## STUDY QUESTIONS:
[1] Reproduce verbatim the part of the article on QBE's portfolio rationalization that opens with the words "Having a third" and closes with "table for rationalization.".
[2] In the article on QBE's portfolio rationalization, which three divisions were added when the company repeated the assessment process?
[3] Write the next part of the article on QBE's portfolio rationalization, picking up after its final sentence.

After the analysis was completed, QBE the Americas realized there were other companies it had acquired that had similar systems and challenges. Therefore, the company repeated the assessment process to incorporate its QBE Specialty, QBE Reinsurance, and QBE Latin Americas divisions and completed a final, enterprise end-state plan in January of this year.
Having a third party perform the analysis addressed QBE the America's resource constraints and helped overcome internal objections about entrenched systems, allowing the company to identify more applications for retirement than it otherwise might have, Buschur reports. With the analysis complete, all options are on the table for rationalization.
"We are going to buy some new solutions, but we found systems we already have we can leverage and enhance," Buschur says. "For instance, the study identified a personal lines system our architects confirmed all the units could use."
The analysis additionally identified opportunities for both expanding and, in some cases, reducing the use of outsourcing. "We uncovered we have several automation outsourcing arrangements in place we can eliminate by extending applications we already have elsewhere in the enterprise. That will free up several million dollars," Buschur indicates.
"We know what the end state is, so every opportunity our architects have had in projects to pick off pieces helps position us closer to that state," he says.
SHOW ME THE ROI
To be most effective, portfolio rationalization cannot be exclusively IT driven. "There needs to be top-down leadership from the executive level to get [rationalization] done on a scale where savings can be achieved on a companywide level vs. a business-unit level," Santucci says.
"I know CIOs who have started on rationalization and simplification and who have had architectural initiatives with all kinds of acronyms. But they ended up not being able to do anything because they didn't have the management support to act or even to create a decision structure that would bring people in and require them to talk through the options," Nelsestuen says.

## EXTRACTED MATERIAL:
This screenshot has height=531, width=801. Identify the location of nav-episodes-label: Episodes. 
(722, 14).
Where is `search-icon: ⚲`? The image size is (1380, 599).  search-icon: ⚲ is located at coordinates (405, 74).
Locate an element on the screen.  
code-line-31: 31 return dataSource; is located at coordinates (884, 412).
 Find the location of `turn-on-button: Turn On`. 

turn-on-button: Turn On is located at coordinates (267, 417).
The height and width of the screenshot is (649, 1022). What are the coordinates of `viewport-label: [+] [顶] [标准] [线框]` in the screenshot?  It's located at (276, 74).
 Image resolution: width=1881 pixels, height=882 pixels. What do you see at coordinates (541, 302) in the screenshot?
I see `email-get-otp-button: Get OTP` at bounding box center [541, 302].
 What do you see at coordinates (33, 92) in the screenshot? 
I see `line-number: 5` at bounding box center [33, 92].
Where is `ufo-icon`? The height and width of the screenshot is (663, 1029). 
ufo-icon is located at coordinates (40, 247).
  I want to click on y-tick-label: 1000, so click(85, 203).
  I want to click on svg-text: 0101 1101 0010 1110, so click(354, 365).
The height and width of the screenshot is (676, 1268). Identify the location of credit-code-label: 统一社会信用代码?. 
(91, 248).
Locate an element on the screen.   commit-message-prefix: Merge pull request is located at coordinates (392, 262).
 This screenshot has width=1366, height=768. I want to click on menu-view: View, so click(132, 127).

## ANSWERS PER TASK:
[1]
Having a third party perform the analysis addressed QBE the America's resource constraints and helped overcome internal objections about entrenched systems, allowing the company to identify more applications for retirement than it otherwise might have, Buschur reports. With the analysis complete, all options are on the table for rationalization.

[2] QBE Specialty, QBE Reinsurance, and QBE Latin Americas.

[3]
"You need to show the metrics of rationalization and simplification," he adds. "If you have 1,000 applications and you cut that to 500, that has a tremendous impact. You also need to show metrics that demonstrate how much applications are actually used, because if you just ask people whether they're used, they'll say yes."
To get at those metrics, AXA Equitable uses portfolio management software to gain a better understanding of where the company spends on IT. It also developed a portfolio rationalization methodology that analyzes business benefits of systems across five strategic categories. That analysis produces a "benefit value indicator" AXA incorporates into its overall governance methodology, weighed along with other factors such as net present value and ROI.
AXA Equitable's CEO, Christopher "Kip" Condron, is an advocate of and active participant in governance, according to Kevin Murray, executive vice president and CIO of AXA Equitable. This combination of business support and fact-based analysis has helped AXA place emphasis on rationalization as a strategic initiative.
"It's easy to get caught up in just enhancing and modifying the tactical legacy world. We use the local and group governance processes to align the business areas and act as a catalyst to break away from that," Murray says.
As a result of its governance and rationalization processes, AXA targeted its inflexible legacy policy administration environment for a major overhaul. "We have systems for each line of business, and the legacy world was proprietary, particularly so in the middleware layer," Murray says. "We needed systems that were easier to integrate, rules based, and HTML based so screens and functions weren't locked inside the AXA service centers and could be pushed out to our new customers and distribution channels."
With all options for legacy rehabilitation considered, the company ultimately decided to standardize on a single, new administration system for all lines of business. Maintenance of ancillary systems that still have tactical value but are not customer-facing is being shifted by AXA to offshore partners.
"We are 'drawing a box' around the tactical, managing expenses by moving as much as we can offshore or near-shore," Murray indicates. "Also, as we've moved the technology support of our legacy systems over the last three years, we've gradually become even more comfortable with moving business workflows to offshore firms."
AXA began the replacement process in its annuities area. The company credits the new system with making it easier for customers and brokers to do business with AXA, which, in turn, helped it grow its business.
"Last year, we became the number-one producer and distributor of variable annuities in the U.S.," Murray reports. "Our governance process and portfolio management methodology were directly aligned with the enablement of acquiring additional market share."
The next area AXA targets for the new system is life insurance. "That project will leverage much of the annuities investment, including the common customer front end, the new imaging and workflow front end, and the new product configurator," Murray says. "Our 2012 vision is we will have a common platform for all lines of business, not just life and annuities."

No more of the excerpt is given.